Your goal: Your task is to copy every line of the records below that contains "Security".

※ ※ ※

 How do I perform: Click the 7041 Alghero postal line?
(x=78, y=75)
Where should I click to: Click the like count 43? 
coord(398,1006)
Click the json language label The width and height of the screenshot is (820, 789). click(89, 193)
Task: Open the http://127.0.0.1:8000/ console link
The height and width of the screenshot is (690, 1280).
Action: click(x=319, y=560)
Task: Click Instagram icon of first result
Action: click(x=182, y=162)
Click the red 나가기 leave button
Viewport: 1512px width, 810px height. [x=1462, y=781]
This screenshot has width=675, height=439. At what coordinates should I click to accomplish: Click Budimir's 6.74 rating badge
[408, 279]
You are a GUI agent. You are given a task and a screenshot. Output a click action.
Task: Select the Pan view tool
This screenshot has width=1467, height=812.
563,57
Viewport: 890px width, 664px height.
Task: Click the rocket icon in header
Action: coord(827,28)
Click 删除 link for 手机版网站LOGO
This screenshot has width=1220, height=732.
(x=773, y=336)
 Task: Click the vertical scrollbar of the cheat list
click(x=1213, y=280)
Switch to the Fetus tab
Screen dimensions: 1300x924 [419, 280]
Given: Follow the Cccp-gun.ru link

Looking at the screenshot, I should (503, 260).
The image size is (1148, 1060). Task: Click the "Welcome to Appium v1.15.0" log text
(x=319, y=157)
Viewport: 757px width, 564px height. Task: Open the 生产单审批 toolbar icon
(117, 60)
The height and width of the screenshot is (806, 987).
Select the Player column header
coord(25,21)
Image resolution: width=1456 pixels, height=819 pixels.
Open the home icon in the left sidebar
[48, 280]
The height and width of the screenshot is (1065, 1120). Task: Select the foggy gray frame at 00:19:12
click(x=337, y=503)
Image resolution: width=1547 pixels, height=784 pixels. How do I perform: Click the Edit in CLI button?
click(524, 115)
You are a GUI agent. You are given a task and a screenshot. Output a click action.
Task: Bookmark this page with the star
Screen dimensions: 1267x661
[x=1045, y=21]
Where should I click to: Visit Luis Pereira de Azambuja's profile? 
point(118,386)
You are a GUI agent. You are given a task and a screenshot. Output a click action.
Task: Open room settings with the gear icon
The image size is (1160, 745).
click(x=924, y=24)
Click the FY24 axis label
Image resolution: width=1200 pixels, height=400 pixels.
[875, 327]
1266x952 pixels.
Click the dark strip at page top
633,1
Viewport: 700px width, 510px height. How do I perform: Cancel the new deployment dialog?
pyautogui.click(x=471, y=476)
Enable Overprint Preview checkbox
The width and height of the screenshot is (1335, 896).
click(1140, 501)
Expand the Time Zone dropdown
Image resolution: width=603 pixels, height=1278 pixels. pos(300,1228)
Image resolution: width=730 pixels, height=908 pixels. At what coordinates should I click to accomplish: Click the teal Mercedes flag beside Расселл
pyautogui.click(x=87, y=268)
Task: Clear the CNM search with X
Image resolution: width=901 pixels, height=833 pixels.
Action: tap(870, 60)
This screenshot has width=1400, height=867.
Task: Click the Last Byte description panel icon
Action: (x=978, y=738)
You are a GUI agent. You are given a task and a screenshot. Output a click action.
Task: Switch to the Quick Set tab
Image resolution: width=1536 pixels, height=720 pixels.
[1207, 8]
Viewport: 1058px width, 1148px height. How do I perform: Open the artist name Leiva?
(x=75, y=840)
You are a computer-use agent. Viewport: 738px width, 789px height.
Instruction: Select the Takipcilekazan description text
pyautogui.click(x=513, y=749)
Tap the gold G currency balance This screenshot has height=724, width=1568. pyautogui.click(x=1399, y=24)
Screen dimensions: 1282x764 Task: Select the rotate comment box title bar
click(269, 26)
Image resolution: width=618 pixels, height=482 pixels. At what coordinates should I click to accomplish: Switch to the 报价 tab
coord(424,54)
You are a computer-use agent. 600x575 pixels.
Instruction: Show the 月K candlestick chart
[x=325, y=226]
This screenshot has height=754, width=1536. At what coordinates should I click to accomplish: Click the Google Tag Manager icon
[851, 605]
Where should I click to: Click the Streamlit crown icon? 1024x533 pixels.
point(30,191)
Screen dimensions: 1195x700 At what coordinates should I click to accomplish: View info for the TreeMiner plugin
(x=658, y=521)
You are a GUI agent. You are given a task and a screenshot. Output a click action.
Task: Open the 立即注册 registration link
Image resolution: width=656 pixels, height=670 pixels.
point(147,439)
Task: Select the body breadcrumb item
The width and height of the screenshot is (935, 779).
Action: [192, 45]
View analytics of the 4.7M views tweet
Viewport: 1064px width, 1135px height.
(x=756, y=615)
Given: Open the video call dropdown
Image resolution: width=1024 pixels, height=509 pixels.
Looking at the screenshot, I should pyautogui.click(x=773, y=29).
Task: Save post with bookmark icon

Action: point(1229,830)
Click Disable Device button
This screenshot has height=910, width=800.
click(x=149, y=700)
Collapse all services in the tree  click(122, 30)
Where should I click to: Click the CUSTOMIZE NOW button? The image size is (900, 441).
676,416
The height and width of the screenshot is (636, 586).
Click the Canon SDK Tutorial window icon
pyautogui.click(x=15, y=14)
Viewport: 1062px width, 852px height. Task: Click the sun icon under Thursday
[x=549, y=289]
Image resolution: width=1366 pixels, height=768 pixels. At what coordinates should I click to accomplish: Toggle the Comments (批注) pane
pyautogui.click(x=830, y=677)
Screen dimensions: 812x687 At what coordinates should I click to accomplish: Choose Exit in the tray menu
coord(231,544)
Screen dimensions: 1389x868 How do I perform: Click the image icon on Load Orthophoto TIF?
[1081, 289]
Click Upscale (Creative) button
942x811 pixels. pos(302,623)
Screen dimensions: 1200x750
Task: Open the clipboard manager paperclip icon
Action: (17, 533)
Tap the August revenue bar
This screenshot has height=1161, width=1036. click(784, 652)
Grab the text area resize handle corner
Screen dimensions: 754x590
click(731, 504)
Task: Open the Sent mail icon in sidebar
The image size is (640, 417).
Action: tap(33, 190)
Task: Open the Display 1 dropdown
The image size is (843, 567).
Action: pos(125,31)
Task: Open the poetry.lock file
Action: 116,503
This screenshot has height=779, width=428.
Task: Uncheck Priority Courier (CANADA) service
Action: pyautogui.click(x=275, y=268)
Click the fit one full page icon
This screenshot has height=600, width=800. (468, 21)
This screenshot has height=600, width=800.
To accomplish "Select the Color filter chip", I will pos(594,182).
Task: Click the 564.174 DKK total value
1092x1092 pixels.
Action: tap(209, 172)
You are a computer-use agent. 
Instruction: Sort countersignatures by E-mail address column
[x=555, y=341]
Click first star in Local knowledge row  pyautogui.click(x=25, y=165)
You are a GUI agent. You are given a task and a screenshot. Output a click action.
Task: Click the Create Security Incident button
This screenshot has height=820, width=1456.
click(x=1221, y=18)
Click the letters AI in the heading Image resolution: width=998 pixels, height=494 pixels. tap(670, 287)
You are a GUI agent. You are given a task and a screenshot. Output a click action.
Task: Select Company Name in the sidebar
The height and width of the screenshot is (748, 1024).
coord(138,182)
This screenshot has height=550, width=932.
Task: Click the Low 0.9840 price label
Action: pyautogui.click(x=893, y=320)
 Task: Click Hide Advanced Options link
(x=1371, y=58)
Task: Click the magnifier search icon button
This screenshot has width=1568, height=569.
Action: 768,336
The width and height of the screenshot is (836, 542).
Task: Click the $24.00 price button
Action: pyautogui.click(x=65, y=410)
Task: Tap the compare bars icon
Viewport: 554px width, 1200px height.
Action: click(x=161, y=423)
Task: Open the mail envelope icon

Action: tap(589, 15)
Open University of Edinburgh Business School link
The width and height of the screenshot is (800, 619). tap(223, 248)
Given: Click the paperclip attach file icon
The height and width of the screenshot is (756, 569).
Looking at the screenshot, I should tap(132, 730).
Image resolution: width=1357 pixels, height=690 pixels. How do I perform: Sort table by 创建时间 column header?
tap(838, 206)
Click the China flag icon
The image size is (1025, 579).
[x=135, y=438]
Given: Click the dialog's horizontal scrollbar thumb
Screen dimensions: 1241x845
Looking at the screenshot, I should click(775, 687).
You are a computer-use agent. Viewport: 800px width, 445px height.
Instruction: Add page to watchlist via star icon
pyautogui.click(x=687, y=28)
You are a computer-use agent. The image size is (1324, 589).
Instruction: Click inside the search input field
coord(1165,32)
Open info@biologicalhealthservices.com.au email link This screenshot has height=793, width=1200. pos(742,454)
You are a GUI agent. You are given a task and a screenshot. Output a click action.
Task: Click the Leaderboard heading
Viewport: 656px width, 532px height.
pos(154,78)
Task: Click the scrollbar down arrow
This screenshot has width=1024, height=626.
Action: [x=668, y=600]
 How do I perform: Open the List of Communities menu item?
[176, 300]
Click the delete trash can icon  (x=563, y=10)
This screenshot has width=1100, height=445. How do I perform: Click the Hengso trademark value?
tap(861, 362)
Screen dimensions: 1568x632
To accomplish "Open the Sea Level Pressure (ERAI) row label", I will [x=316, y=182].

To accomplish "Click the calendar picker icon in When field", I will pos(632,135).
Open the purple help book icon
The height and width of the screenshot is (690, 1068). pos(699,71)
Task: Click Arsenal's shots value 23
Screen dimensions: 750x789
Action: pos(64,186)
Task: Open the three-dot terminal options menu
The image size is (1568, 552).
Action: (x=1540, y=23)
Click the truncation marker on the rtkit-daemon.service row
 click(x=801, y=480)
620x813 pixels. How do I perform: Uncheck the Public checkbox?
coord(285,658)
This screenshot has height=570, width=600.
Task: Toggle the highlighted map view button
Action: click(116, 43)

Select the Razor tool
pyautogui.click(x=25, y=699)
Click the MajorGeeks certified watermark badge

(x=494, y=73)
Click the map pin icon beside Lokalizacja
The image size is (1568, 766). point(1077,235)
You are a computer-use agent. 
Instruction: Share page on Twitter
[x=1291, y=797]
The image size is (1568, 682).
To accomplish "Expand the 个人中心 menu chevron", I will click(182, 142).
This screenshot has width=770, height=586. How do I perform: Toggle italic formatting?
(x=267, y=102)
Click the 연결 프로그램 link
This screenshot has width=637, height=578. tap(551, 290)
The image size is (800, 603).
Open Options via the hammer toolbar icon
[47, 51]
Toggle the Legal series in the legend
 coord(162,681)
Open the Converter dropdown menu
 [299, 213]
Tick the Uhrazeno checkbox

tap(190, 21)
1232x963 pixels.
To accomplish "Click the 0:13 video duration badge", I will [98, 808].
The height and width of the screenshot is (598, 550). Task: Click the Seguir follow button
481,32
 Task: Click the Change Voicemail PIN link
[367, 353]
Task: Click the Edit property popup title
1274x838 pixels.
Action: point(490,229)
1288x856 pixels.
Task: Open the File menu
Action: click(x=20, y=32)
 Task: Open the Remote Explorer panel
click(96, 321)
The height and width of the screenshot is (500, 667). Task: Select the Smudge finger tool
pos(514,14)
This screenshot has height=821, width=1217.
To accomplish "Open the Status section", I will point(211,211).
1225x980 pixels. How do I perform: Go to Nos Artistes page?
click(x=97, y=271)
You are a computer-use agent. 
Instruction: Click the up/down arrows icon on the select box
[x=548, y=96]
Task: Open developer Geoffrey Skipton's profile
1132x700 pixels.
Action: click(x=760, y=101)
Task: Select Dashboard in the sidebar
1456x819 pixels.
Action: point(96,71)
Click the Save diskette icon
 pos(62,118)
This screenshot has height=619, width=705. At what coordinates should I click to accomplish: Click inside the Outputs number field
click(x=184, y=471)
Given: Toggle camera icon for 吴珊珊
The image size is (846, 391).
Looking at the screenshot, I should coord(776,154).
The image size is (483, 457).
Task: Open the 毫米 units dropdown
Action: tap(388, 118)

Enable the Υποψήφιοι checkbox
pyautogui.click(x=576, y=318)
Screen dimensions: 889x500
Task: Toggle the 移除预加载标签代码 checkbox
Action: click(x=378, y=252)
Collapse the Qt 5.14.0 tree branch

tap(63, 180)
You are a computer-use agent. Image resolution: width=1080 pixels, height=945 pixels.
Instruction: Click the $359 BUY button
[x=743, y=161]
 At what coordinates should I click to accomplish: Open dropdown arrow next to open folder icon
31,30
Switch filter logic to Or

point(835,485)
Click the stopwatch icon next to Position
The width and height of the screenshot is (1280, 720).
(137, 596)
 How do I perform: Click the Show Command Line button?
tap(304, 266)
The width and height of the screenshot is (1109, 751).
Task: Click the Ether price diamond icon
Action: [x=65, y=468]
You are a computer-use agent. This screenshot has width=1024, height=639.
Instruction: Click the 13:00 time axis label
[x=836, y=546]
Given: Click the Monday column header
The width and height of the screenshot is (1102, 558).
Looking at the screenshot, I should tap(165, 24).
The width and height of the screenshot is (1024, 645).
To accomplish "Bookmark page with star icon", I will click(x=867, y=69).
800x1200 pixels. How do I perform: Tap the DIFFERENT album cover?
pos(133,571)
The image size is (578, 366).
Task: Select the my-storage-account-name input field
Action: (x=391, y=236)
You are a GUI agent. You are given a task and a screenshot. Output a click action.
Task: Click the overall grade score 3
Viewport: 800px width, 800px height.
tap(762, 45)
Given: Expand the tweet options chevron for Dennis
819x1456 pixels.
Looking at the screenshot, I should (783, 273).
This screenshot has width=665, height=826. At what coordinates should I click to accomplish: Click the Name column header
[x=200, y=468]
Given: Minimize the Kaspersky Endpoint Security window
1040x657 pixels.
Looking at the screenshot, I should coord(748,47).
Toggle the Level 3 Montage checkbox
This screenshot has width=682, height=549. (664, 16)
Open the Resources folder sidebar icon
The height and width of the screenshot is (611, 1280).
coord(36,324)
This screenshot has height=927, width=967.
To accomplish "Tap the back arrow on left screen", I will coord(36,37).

※ ※ ※

Response:
Task: Click the Create Security Incident button
Given: Minimize the Kaspersky Endpoint Security window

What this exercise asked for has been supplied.